Written exercise
Output every line of the rows below as a numbered list, omitting blank lines.

Records for the task
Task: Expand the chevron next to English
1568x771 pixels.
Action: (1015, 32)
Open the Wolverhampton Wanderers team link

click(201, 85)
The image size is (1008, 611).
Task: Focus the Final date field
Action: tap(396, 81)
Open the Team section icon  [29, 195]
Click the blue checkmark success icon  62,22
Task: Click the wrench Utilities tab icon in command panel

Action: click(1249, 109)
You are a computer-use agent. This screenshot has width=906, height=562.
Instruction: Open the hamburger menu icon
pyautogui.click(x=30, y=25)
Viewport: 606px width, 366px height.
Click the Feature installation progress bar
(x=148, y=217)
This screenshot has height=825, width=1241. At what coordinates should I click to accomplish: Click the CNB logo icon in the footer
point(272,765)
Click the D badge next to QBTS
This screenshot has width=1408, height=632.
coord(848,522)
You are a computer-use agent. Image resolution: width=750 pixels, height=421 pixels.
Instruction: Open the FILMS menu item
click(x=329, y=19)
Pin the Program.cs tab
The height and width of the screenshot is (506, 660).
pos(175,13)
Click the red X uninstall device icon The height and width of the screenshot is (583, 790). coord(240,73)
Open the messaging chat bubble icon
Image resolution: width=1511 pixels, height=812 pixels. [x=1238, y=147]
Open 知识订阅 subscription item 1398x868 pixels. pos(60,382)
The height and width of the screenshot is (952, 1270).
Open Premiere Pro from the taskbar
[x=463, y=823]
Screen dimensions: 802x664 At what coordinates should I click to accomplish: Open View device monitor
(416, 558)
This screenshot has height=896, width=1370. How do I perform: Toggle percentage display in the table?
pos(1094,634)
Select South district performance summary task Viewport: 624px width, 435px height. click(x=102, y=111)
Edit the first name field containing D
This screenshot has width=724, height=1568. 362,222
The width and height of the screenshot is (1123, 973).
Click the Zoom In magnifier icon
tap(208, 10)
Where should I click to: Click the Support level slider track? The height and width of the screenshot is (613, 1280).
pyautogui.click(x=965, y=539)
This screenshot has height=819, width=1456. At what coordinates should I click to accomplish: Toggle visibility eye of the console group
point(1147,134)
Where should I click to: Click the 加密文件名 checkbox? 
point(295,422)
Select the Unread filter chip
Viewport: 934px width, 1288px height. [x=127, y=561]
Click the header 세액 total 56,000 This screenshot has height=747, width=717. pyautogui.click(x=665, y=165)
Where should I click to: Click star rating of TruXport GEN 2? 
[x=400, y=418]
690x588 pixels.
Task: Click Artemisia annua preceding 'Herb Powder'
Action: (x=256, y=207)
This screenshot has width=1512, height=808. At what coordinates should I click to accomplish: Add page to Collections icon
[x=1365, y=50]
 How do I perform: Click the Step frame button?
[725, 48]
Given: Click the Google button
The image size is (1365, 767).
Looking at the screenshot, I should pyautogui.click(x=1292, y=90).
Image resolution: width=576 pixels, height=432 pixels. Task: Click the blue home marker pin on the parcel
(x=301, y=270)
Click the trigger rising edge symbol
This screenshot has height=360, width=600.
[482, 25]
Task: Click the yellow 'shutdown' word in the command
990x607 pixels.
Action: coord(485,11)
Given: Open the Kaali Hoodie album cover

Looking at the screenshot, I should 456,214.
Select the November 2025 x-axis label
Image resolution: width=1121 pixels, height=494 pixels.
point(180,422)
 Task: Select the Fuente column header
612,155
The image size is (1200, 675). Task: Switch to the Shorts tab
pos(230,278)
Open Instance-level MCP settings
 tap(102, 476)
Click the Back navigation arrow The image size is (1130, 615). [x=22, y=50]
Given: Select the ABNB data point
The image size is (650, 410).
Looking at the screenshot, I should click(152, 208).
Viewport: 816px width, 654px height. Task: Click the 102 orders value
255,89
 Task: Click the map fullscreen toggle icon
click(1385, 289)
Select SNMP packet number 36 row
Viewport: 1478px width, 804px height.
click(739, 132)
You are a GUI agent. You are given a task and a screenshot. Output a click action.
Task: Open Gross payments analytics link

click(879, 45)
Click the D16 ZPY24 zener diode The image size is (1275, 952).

Answer for this exercise
1. Task: Expand the chevron next to English
2. 1568x771 pixels.
3. Action: (1015, 32)
4. Open the Wolverhampton Wanderers team link
5. click(201, 85)
6. The image size is (1008, 611).
7. Task: Focus the Final date field
8. Action: tap(396, 81)
9. Open the Team section icon  [29, 195]
10. Click the blue checkmark success icon  62,22
11. Task: Click the wrench Utilities tab icon in command panel
12. Action: click(1249, 109)
13. You are a computer-use agent. This screenshot has width=906, height=562.
14. Instruction: Open the hamburger menu icon
15. pyautogui.click(x=30, y=25)
16. Viewport: 606px width, 366px height.
17. Click the Feature installation progress bar
18. (x=148, y=217)
19. This screenshot has height=825, width=1241. At what coordinates should I click to accomplish: Click the CNB logo icon in the footer
20. point(272,765)
21. Click the D badge next to QBTS
22. This screenshot has width=1408, height=632.
23. coord(848,522)
24. You are a computer-use agent. Image resolution: width=750 pixels, height=421 pixels.
25. Instruction: Open the FILMS menu item
26. click(x=329, y=19)
27. Pin the Program.cs tab
28. The height and width of the screenshot is (506, 660).
29. pos(175,13)
30. Click the red X uninstall device icon The height and width of the screenshot is (583, 790). coord(240,73)
31. Open the messaging chat bubble icon
32. Image resolution: width=1511 pixels, height=812 pixels. [x=1238, y=147]
33. Open 知识订阅 subscription item 1398x868 pixels. pos(60,382)
34. The height and width of the screenshot is (952, 1270).
35. Open Premiere Pro from the taskbar
36. [x=463, y=823]
37. Screen dimensions: 802x664 At what coordinates should I click to accomplish: Open View device monitor
38. (416, 558)
39. This screenshot has height=896, width=1370. How do I perform: Toggle percentage display in the table?
40. pos(1094,634)
41. Select South district performance summary task Viewport: 624px width, 435px height. click(x=102, y=111)
42. Edit the first name field containing D
43. This screenshot has width=724, height=1568. 362,222
44. The width and height of the screenshot is (1123, 973).
45. Click the Zoom In magnifier icon
46. tap(208, 10)
47. Where should I click to: Click the Support level slider track? The height and width of the screenshot is (613, 1280).
48. pyautogui.click(x=965, y=539)
49. This screenshot has height=819, width=1456. At what coordinates should I click to accomplish: Toggle visibility eye of the console group
50. point(1147,134)
51. Where should I click to: Click the 加密文件名 checkbox? 
52. point(295,422)
53. Select the Unread filter chip
54. Viewport: 934px width, 1288px height. [x=127, y=561]
55. Click the header 세액 total 56,000 This screenshot has height=747, width=717. pyautogui.click(x=665, y=165)
56. Where should I click to: Click star rating of TruXport GEN 2? 
57. [x=400, y=418]
58. 690x588 pixels.
59. Task: Click Artemisia annua preceding 'Herb Powder'
60. Action: (x=256, y=207)
61. This screenshot has width=1512, height=808. At what coordinates should I click to accomplish: Add page to Collections icon
62. [x=1365, y=50]
63.  How do I perform: Click the Step frame button?
64. [725, 48]
65. Given: Click the Google button
66. The image size is (1365, 767).
67. Looking at the screenshot, I should pyautogui.click(x=1292, y=90).
68. Image resolution: width=576 pixels, height=432 pixels. Task: Click the blue home marker pin on the parcel
69. (x=301, y=270)
70. Click the trigger rising edge symbol
71. This screenshot has height=360, width=600.
72. [482, 25]
73. Task: Click the yellow 'shutdown' word in the command
74. 990x607 pixels.
75. Action: coord(485,11)
76. Given: Open the Kaali Hoodie album cover
77. Looking at the screenshot, I should 456,214.
78. Select the November 2025 x-axis label
79. Image resolution: width=1121 pixels, height=494 pixels.
80. point(180,422)
81.  Task: Select the Fuente column header
82. 612,155
83. The image size is (1200, 675). Task: Switch to the Shorts tab
84. pos(230,278)
85. Open Instance-level MCP settings
86.  tap(102, 476)
87. Click the Back navigation arrow The image size is (1130, 615). [x=22, y=50]
88. Given: Select the ABNB data point
89. The image size is (650, 410).
90. Looking at the screenshot, I should click(152, 208).
91. Viewport: 816px width, 654px height. Task: Click the 102 orders value
92. 255,89
93.  Task: Click the map fullscreen toggle icon
94. click(1385, 289)
95. Select SNMP packet number 36 row
96. Viewport: 1478px width, 804px height.
97. click(739, 132)
98. You are a GUI agent. You are given a task and a screenshot. Output a click action.
99. Task: Open Gross payments analytics link
100. click(879, 45)
101. Click the D16 ZPY24 zener diode The image size is (1275, 952).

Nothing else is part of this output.